Osmanlı klasik dönem kültür ve medeniyetinin oluşumunda Orta Asya Türk gelenekleri, İslamiyet’in getirdiği kültürel değerler ve hâkim olduğu coğrafyadaki kültür unsurları etkilidir. Bu üç unsur zamanla imparatorluk özelliklerine göre şekillenmiştir. Ancak bu sentez kültürde, Türk karakteri her zaman hâkim olmuş; devlet yönetimi, ordu, dil, musiki, mimari, edebiyat, folklor vb. alanlarda kendini hissettirmiştir. İlk Türk devletlerindeki adil yönetim, Türk cihan hâkimiyeti ülküsü ve kanun üstünlüğü anlayışı ile Osmanlı Devleti’nde de devam ettirilmiştir. Bu anlayış
“devleti ebet müddet”, “nizamı âlem” ve “kanunu kadim” esasları ile süreklilik kazanmıştır. “Devleti ebet müddet” anlayışı ile devletin sonsuza kadar yaşatılması hedeflenmiş, “nizamı âlem” de bu hedefin bir uzantısı olmuştur. Anlam itibarı ile dünya düzeni olan bu anlayışta asıl amaç Osmanlı ülkesindeki kamu düzenini sağlamaktır.

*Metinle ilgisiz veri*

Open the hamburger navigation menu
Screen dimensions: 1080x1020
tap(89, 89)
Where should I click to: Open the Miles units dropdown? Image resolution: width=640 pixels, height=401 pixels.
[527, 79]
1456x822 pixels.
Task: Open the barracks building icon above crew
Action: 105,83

Bunu her şeyin üstünde gören Osmanlı sultanları, nizamı âlemin sürekliliğini sağlamak için halkın adaletli yönetilmesini ve memuriyetlerin ehline verilmesini ön şart olarak görmüşlerdir. İlk Türk devletlerinde olduğu gibi adaletin sağlanmasını devletin kanunlara göre yönetilmesine bağlayan Osmanlılar, örfi kuralları kanunlaştırmıştır. Fatih Kanunnamesi ile Osmanlı devlet hukuku gerçek anlamda düzene konulmuş; devletin işleyişinde memurların statü ve yerleri belirlenmiştir. Böylece devlet-toplum, devlet-fert arasındaki ilişkileri düzenleyen kanunlar meydana getirilmiş ve bütün tebaanın genel olarak kanun önünde eşitliği kabul edilmiştir. Başlangıçta bir uç beyliği olan Osmanlılar, doğudan göç eden
Türk boyları ile beslenip kısa sürede güçlenmiş, İstanbul’un fethinden sonra çeşitli unsurlara hâkim büyük bir cihan devleti hâline gelmiştir. Devleti meydana getiren bütün unsurlar da Türk ahlak ve kültür değerlerini benimsemiş ve zaman içinde kendilerini “Osmanlı” olarak ifade etmişlerdir.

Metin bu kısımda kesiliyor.